» **Task goal**
Search the data for "arrow" and copy every matching line.

======== Dataset records ========

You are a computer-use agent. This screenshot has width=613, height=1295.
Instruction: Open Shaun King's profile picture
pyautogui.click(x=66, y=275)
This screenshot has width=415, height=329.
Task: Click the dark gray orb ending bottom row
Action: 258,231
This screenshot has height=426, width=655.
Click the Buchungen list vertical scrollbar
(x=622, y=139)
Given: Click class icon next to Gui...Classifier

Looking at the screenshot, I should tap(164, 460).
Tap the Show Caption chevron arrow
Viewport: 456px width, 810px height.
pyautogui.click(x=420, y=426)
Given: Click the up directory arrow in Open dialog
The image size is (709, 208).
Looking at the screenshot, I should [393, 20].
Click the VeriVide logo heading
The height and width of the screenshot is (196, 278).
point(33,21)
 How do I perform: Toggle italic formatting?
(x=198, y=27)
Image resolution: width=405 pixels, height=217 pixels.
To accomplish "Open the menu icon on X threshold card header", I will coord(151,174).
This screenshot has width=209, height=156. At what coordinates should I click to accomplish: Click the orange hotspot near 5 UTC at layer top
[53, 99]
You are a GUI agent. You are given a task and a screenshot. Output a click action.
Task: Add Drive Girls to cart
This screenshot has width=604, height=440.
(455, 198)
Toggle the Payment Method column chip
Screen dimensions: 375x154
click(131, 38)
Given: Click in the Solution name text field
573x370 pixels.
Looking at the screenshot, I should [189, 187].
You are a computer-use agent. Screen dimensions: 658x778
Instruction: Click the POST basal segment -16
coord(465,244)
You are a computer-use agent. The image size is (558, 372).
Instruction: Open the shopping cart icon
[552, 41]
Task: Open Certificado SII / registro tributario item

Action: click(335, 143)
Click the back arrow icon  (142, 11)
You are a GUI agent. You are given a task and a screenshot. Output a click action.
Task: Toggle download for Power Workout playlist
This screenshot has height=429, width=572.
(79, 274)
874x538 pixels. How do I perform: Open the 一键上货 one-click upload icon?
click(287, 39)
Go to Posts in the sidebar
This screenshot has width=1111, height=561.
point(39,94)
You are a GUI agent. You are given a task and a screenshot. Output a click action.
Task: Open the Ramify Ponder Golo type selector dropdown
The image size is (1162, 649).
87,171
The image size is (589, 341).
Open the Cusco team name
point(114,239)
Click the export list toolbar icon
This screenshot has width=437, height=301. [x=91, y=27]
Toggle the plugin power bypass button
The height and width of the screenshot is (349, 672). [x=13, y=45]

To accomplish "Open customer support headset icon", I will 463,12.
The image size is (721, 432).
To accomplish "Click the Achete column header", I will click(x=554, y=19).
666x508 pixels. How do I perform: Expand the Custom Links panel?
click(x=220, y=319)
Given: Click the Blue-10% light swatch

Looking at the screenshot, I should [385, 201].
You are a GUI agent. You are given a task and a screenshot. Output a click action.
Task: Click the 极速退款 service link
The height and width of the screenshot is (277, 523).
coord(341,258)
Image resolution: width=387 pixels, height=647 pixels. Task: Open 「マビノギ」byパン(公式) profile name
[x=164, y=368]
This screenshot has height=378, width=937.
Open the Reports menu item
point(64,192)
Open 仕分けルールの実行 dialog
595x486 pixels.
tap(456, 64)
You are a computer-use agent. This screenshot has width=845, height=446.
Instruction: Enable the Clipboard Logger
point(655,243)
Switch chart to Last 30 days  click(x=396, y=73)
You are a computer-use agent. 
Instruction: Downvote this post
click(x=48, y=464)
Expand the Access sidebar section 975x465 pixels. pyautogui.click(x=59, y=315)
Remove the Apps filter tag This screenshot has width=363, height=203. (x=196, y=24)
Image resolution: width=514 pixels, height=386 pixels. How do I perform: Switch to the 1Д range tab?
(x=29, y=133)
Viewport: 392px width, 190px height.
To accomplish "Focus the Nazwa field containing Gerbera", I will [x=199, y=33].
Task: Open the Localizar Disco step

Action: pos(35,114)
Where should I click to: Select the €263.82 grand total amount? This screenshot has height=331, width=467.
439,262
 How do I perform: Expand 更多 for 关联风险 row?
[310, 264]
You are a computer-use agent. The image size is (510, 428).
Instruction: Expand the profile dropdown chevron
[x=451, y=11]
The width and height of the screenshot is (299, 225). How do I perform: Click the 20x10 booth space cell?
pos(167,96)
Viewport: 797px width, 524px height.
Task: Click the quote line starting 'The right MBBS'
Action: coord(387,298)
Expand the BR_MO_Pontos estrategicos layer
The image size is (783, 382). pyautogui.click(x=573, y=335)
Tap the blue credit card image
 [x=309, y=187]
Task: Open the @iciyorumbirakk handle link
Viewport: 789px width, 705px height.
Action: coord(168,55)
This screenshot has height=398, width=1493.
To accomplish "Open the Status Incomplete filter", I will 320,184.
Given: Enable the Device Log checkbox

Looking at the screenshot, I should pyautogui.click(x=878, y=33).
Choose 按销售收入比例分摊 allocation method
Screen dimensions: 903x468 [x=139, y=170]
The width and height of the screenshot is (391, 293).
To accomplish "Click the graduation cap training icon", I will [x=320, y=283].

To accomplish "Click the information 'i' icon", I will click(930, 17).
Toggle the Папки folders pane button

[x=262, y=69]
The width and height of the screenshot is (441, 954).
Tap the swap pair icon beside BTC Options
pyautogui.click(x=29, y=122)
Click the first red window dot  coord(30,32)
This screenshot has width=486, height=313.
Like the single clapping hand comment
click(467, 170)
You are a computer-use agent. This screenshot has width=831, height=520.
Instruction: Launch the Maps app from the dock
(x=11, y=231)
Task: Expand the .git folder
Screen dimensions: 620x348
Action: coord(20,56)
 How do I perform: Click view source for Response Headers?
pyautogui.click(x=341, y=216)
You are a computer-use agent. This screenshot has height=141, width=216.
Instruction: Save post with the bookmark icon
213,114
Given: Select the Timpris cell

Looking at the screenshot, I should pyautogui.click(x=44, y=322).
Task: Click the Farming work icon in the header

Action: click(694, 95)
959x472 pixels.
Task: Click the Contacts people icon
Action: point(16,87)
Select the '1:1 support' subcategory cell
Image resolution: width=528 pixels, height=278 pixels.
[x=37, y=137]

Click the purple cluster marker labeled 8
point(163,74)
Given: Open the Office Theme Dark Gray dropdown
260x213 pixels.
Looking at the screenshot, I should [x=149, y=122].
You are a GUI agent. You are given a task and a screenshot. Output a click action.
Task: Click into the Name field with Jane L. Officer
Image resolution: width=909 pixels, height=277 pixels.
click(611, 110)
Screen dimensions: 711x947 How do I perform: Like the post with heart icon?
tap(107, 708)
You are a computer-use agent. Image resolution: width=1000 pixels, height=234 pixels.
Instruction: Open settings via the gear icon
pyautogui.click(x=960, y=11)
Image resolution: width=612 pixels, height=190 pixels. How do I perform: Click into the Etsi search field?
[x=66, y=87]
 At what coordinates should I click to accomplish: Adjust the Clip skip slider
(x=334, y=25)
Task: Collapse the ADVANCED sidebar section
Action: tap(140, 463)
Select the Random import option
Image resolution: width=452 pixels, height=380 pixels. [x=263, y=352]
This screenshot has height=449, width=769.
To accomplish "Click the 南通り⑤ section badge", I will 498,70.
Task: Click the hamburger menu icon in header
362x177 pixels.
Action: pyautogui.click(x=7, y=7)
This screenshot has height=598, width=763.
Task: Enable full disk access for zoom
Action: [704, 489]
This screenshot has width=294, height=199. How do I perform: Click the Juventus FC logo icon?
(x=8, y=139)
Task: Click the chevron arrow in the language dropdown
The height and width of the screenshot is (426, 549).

========

» **Output of the task**
Tap the Show Caption chevron arrow
Given: Click the up directory arrow in Open dialog
Click the back arrow icon  (142, 11)
Task: Click the chevron arrow in the language dropdown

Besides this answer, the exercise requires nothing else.